**PROBLEM TO WORK ON**
Would you please copy each line of the listing that mentions "Product"?
═══ EXERCISE MATERIALS
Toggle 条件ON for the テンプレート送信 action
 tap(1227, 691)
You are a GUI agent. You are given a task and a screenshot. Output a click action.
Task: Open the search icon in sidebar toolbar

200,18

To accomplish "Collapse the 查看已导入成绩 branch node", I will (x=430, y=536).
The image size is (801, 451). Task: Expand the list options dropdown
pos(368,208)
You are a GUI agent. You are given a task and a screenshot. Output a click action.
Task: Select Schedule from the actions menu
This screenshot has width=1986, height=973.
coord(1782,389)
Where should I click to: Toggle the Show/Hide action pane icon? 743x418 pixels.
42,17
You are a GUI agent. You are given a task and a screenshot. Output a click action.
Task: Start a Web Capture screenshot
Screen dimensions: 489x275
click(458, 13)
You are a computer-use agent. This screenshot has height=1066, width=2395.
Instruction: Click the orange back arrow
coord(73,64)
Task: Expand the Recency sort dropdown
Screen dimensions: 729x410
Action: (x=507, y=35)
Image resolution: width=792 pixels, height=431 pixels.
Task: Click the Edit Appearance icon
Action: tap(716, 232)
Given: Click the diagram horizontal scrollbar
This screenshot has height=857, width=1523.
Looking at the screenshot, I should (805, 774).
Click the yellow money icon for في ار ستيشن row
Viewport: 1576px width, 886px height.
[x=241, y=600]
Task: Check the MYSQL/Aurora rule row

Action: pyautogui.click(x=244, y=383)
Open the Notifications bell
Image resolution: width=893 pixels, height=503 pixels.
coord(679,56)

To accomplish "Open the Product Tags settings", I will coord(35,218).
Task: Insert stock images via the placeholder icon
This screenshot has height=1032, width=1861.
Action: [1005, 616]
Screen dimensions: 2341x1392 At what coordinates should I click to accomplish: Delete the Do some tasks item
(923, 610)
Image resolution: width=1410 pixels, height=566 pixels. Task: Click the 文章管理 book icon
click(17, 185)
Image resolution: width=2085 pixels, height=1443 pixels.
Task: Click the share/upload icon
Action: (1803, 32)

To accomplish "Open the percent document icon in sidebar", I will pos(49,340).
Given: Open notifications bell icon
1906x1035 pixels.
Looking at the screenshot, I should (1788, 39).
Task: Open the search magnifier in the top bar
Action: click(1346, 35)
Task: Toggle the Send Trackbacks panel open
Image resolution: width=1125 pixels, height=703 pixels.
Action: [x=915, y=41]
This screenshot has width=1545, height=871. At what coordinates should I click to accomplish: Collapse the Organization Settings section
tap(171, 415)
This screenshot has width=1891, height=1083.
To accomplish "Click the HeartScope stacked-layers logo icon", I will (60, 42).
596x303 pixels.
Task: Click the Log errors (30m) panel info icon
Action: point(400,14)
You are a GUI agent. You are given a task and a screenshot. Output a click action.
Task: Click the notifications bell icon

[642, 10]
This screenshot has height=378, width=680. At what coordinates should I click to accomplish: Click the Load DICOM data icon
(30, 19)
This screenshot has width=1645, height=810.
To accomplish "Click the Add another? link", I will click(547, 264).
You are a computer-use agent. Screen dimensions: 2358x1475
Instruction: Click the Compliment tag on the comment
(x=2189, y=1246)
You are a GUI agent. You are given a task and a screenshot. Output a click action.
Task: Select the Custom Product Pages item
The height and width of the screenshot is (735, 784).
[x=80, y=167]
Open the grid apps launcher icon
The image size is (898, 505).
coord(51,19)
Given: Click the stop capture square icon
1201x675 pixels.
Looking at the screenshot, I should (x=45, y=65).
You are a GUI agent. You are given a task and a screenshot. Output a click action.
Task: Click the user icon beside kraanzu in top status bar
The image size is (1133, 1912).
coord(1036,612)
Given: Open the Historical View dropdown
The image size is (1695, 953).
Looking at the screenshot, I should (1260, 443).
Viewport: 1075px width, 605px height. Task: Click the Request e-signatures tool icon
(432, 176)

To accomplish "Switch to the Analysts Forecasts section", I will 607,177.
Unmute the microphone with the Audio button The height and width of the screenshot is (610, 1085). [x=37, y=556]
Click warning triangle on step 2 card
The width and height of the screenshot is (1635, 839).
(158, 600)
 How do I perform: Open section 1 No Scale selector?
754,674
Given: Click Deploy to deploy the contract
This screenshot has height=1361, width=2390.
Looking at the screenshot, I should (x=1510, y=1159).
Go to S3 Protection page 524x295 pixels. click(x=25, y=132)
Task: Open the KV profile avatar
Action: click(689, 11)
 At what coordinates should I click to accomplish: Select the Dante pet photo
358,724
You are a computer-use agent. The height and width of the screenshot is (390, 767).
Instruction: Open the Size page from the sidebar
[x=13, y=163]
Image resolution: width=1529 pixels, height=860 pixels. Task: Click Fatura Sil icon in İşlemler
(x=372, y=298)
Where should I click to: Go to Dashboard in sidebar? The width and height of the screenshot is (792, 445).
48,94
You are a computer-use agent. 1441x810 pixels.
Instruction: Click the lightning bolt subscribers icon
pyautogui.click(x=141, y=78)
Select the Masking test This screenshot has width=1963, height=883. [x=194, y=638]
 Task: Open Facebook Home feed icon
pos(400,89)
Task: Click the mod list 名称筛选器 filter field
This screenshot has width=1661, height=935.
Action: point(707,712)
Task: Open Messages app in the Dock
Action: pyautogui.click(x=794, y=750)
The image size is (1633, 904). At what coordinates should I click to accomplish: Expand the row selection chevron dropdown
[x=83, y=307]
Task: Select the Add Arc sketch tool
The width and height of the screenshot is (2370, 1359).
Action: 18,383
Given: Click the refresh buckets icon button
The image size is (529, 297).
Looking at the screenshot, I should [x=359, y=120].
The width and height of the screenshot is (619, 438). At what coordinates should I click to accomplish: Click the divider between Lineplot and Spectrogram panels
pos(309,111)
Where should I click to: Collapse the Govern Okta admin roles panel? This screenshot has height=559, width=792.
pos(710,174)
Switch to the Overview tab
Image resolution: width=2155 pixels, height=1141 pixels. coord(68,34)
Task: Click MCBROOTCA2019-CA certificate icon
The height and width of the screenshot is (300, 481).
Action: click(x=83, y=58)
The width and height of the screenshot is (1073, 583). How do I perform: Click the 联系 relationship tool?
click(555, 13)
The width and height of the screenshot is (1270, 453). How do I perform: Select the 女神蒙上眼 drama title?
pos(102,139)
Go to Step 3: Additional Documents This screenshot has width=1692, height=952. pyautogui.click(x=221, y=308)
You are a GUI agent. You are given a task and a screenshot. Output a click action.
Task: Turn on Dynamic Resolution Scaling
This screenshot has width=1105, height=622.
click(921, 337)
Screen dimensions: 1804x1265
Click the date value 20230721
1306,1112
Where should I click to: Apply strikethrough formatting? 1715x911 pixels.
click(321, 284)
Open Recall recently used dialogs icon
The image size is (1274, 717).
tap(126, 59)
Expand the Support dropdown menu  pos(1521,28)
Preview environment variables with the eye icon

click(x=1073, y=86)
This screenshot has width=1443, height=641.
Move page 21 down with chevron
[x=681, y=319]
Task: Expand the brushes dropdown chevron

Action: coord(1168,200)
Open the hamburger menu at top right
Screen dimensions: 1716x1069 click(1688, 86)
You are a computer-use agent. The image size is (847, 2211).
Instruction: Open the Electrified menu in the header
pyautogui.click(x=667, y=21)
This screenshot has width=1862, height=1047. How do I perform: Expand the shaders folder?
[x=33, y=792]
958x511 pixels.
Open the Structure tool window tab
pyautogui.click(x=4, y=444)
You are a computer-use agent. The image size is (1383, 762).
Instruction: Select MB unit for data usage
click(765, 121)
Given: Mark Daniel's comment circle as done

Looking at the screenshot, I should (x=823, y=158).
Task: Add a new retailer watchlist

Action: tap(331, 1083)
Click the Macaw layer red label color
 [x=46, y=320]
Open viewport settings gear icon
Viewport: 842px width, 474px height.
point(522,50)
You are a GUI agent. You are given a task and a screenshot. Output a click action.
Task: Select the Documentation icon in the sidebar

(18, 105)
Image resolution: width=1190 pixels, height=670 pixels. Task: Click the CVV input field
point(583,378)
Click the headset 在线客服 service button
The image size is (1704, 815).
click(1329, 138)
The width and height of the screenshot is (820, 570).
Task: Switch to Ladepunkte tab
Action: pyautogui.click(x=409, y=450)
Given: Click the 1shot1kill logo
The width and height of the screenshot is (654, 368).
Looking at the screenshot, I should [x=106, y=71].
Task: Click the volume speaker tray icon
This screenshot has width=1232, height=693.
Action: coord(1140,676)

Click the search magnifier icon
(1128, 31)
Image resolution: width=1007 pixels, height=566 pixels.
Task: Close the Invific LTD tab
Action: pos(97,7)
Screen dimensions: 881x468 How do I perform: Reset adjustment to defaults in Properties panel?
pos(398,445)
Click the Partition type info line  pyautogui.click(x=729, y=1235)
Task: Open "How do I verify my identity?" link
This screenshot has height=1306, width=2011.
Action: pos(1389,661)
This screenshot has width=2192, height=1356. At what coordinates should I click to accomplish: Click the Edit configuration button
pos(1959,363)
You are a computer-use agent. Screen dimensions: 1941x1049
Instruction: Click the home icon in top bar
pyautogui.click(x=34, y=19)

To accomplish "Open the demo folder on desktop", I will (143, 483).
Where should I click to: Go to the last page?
══════
**RESULT FOR THIS TASK**
To accomplish "Open the Product Tags settings", I will coord(35,218).
Task: Select the Custom Product Pages item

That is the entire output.